Dans certains pays, la durée initiale d’hospitalisation, après le diagnostic, a pu être réduite par une prise en charge précoce, avant la survenue d’une insuffisance surrénalienne sévère [ 22 , 27 ]. Aux Pays-Bas, la durée médiane d’hospitalisation des garçons diagnostiqués en 1998 était de 13 jours dans les régions sans dépistage néonatal, contre 7 jours dans les régions appliquant le DNN [ 27 ].

La durée d’assignation définitive du sexe civil, dans les cas de virilisation des nouveau-nées filles, a également été réduite dans certains pays depuis le dépistage néonatal [ 28 ]. En Suède, la médiane du temps pour l’assignation de sexe est passé de 23 jours avant la mise en place du dépistage (en 1986) à 3 jours après son application [ 22 ].

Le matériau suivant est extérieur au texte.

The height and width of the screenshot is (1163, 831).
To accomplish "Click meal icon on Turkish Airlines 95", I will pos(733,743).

Quelques études ont démontré une balance bénéfice-coût en faveur du dépistage de l’HCS en comparant le coût moyen de la prise en charge initiale d’un enfant atteint d’HCS avant et après la mise en place du dépistage, avec une diminution de la durée d’hospitalisation et du coût des soins initiaux [ 29 ]. Cependant, ces résultats doivent être pondérés par une possible surestimation de la mortalité en l’absence de dépistage de nos jours, une évaluation approximative de la durée d’hospitalisation, variable d’un centre à un autre, et une variabilité du coût selon la méthode de DNN employée [ 5 , 29 ].

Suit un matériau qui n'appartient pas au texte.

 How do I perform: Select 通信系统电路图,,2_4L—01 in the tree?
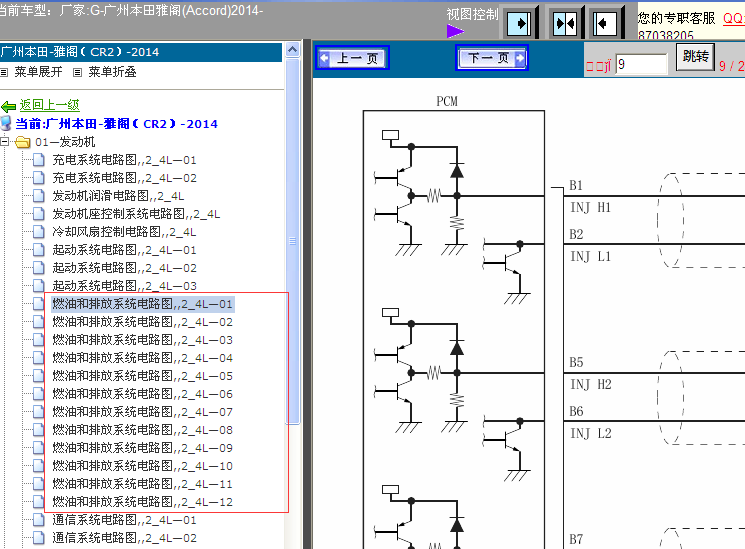pyautogui.click(x=124, y=520)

Le dépistage a permis finalement de diminuer la mortalité néonatale due à cette maladie [ 1 ]. En France, la mortalité liée à une insuffisance surrénalienne dans la première année qui suit la naissance a diminué progressivement, passant de 0,09/100 000 naissances entre 1991 et 1995, à 0,07/100 000 naissances entre 1996 et 2001, puis 0,00 sur 100 000 naissances entre 2002 et 2007 [ 3 ]. En 2019, aucun décès lié à une insuffisance surrénalienne dans la première année après la naissance n’a été décrit 7 . Il est toutefois difficile de distinguer si la baisse de la mortalité est directement liée au dépistage néonatal, ou si elle est également en lien avec une meilleure connaissance de l’HCS et de sa prise en charge. En effet, au Royaume-Uni où le dépistage d’HCS n’est pas systématiquement réalisé, il n’a pas été démontré qu’il existait une surmortalité liée à l’absence de dépistage, notamment chez les garçons avec syndrome de perte de sel [ 30 ].

Conclusion

En France, le dépistage néonatal de l’hyperplasie congénitale des glandes surrénales est désormais bien établi. Il permet une prise en charge précoce des nouveau-nés ayant une forme classique de la maladie, démontrant son intérêt. Il reste cependant à améliorer la valeur prédictive positive de ce dépistage, notamment en généralisant la technique de LC-MS/MS pour la deuxième étape. La prématurité reste la cause principale des faux positifs observés lors de ce dépistage. La confirmation diagnostique et la prise en charge initiale ont été l’objet de protocoles nationaux de soins, qui permettent d’assurer une qualité de soins à ces nouveau-nés.

Liens d’intérêt

Les auteurs déclarent n’avoir aucun lien d’intérêt concernant les données publiées dans cet article.

 
Footnotes
1 Les glandes surrénales sont constituées d’une zone médullaire et d’une zone corticale, composée ellemême de trois parties, dont la zone glomérulée, qui synthétise les minéralo-corticoïdes, principalement l’aldostérone.
2 Volume sanguin total.
3 Dosage fluoro-immunologique dans lequel la molécule fluorescente est excitée 1 000 fois par seconde, et où chaque rayonnement de fluorescence émis après chaque excitation est mesuré après un très court temps de latence. La sommation des mesures répétées permet en principe d’atteindre de très basses limites de détection.
4 La prématurité est définie comme étant une naissance avant 37 semaines d’aménorrhée (SA).
5 Le test de stimulation à l’ACTH implique une injection d’hormone synthétique. Il permet de mesurer la quantité de cortisol que les glandes surrénales sécrètent dans la circulation sanguine en réponse à cette injection.
6 Instruction générale relative à l’état civil par le Journal officiel de 1983 n° 1043.
7 Donnée du Centre national de coordination du dépistage néonatal.